3. Store a derived service key in the browser#

Generate a short-lived P-256 key pair in the browser at signer-connect time, sign the public key with the passkey as a sub-delegation proof, and use the browser key for service-auth JWTs until the session ends.

This improves UX but is not verifiable by AppViews under the current spec — the delegated key is not in the DID document. It also adds significant protocol complexity (sub-delegation format, expiry, revocation) that would need to be standardised. The #atproto_service approach is simpler and keeps all key material in the DID document where verifiers already look.

4. Make service-auth optional for keyless PDSes#

Define a discovery mechanism by which a PDS can advertise that it is keyless and that AppViews should accept unsigned or weakly-signed proxy requests from it.

Why rejected: Eliminates the authenticity guarantee that service-auth provides. An AppView accepting unauthenticated proxy requests cannot verify that the request is on behalf of the claimed user. Introduces a privileged PDS trust tier that conflicts with the decentralised design of ATProto.


Prior Art#

The W3C DID specification supports multiple verificationMethod entries with different purposes via the authentication, assertionMethod, keyAgreement, and capabilityInvocation relationship arrays. ATProto has intentionally kept its DID document model minimal, but the concept of purpose-specific keys is well-established in the broader DID ecosystem.

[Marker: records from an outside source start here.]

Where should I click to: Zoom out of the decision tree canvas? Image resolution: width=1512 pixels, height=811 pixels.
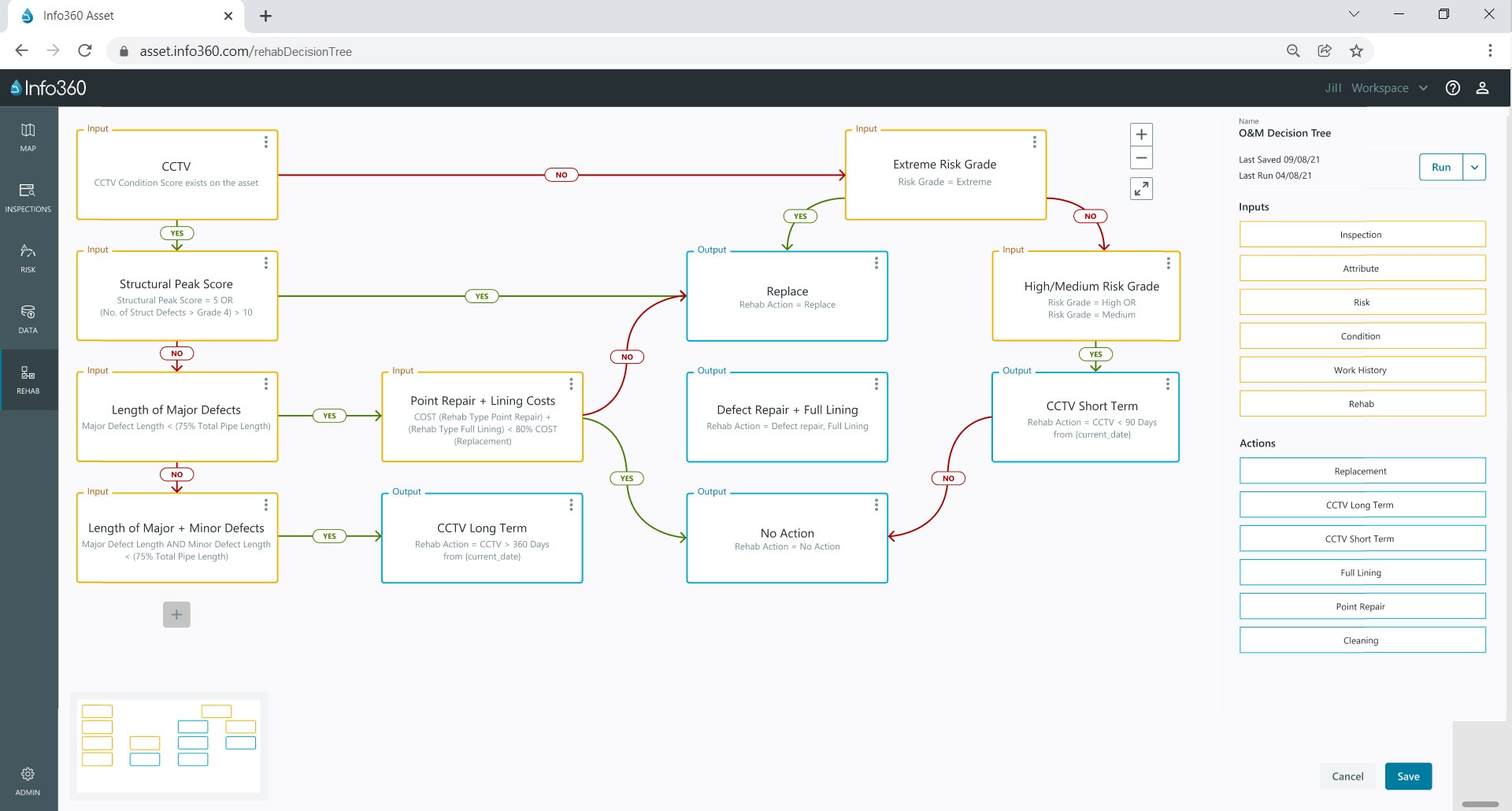coord(1141,158)
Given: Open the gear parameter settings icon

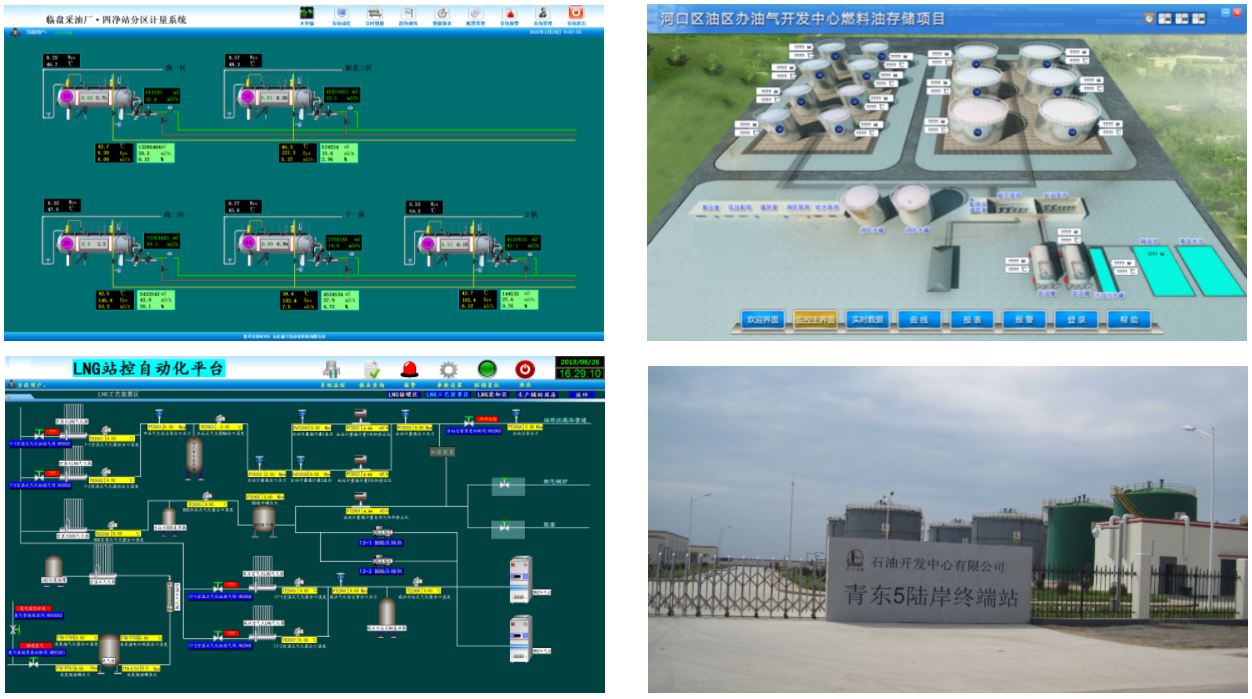Looking at the screenshot, I should point(449,369).

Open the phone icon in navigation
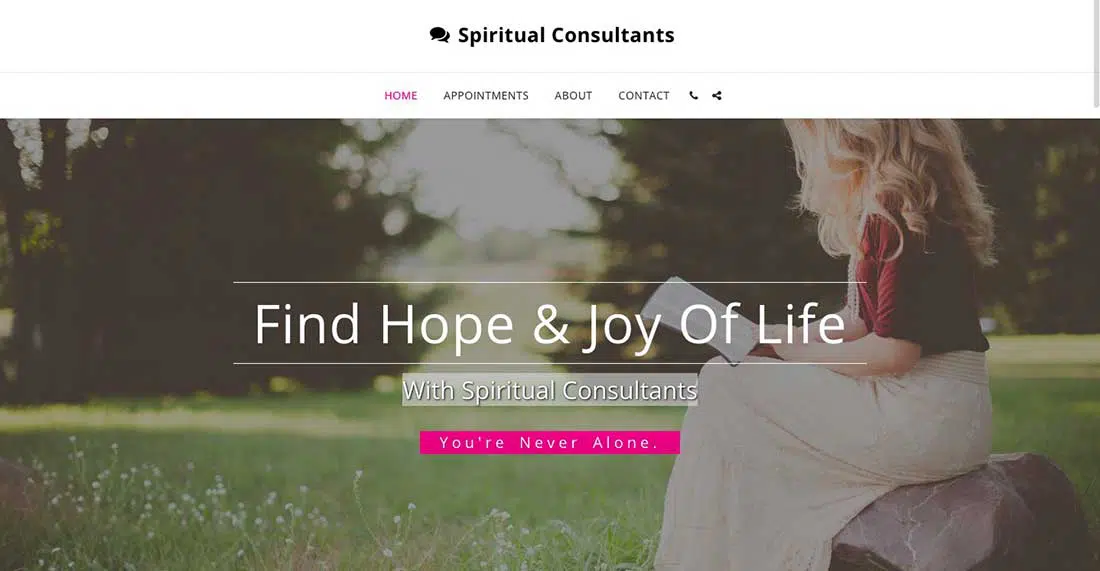[694, 95]
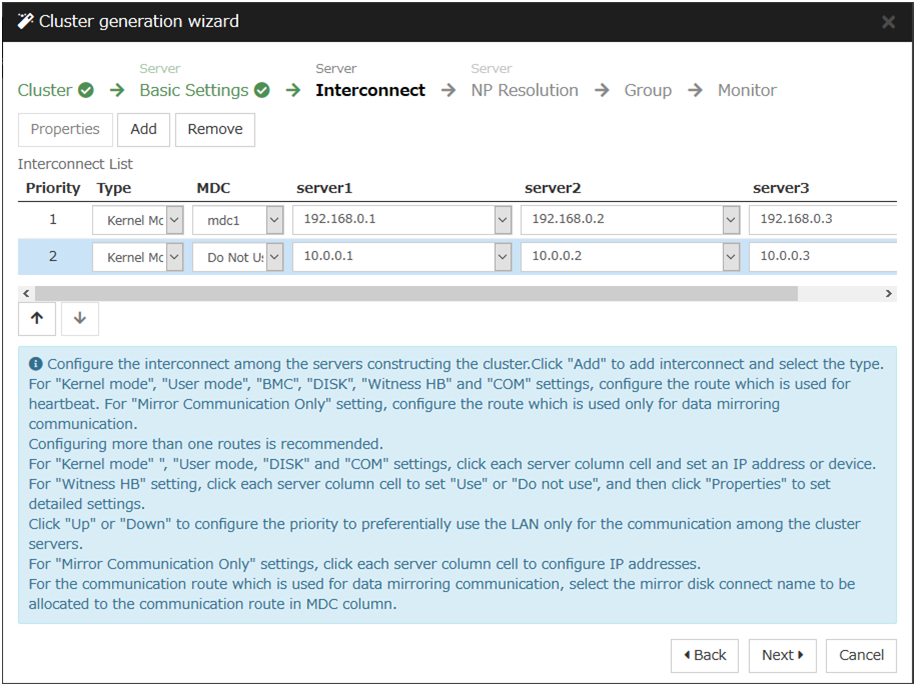
Task: Open server1 dropdown showing 192.168.0.1
Action: pos(503,220)
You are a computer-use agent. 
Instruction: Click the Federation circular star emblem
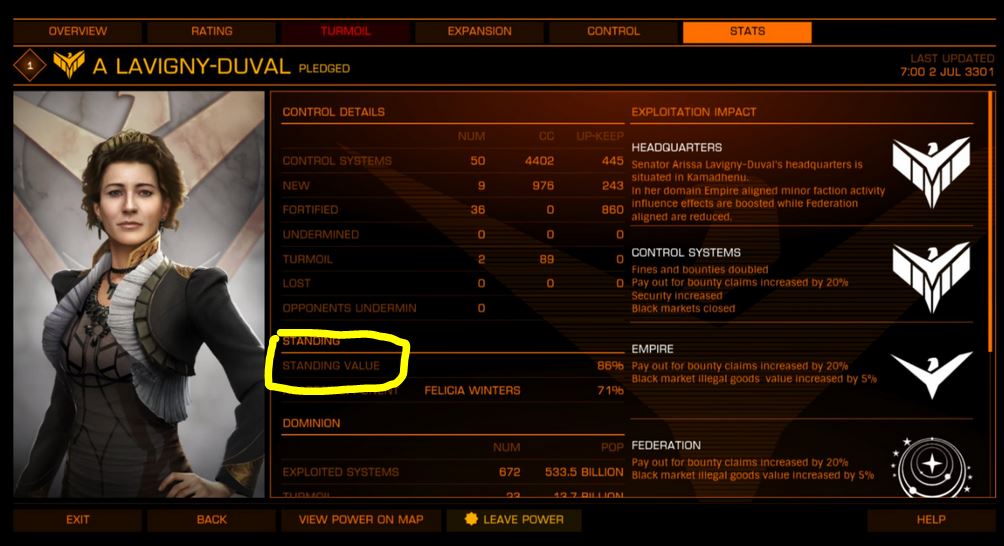pyautogui.click(x=932, y=467)
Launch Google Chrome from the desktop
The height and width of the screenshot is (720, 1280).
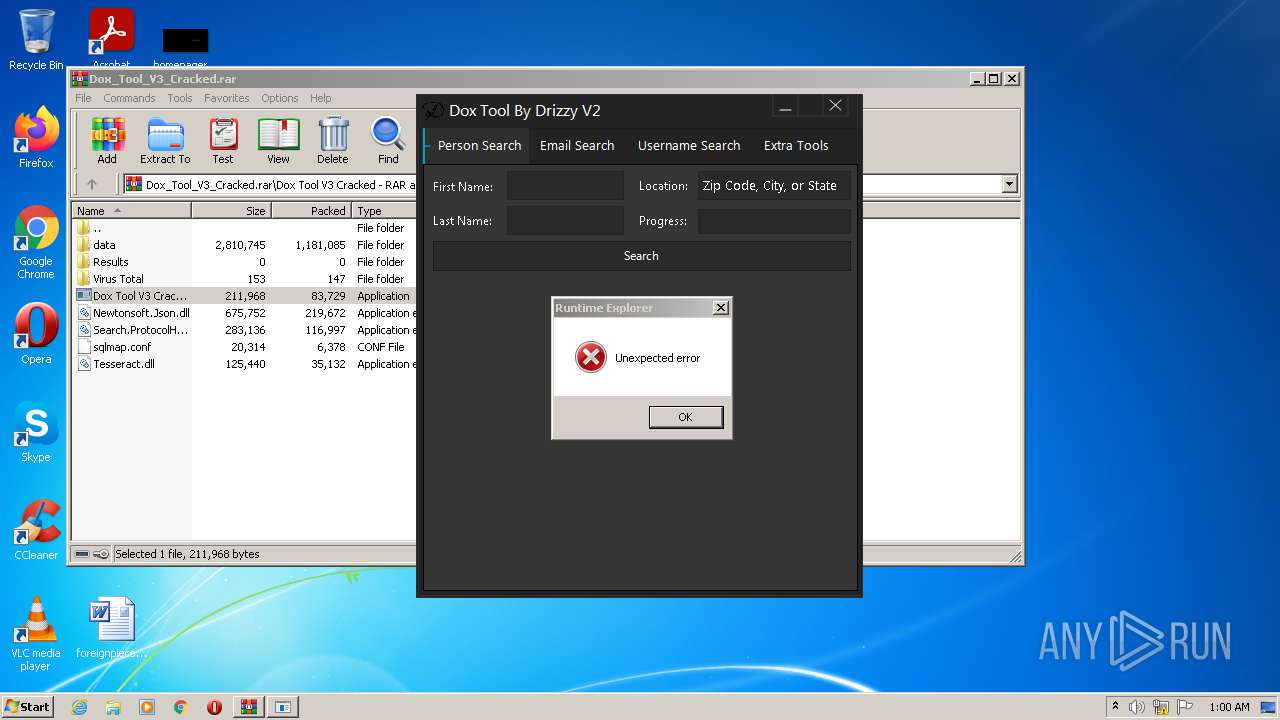tap(36, 242)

The OpenID Connect and OAuth 2.0 ecosystems similarly distinguish between keys used for token signing (held by the authorisation server) and keys used for content signing (held by the resource owner).

WebAuthn itself makes the same distinction: the passkey's resident key is used for authentication gestures; service tokens (session cookies, access JWTs) are issued by the relying party server and do not require a hardware gesture on every use.


Summary of Requested Change#

Current Proposed
Commit signing key #atproto #atproto (unchanged)
Service-auth signing key #atproto #atproto_service if present, else #atproto
DID doc change required Optional new verificationMethod entry
Backwards compatible Yes, fully
Enables keyless PDS No Yes

The change is small, additive, backwards compatible, and unlocks an entire class of PDS implementations that improve user sovereignty without sacrificing network interoperability or subjecting users to a continuous stream of passkey prompts for background infrastructure requests they never initiated.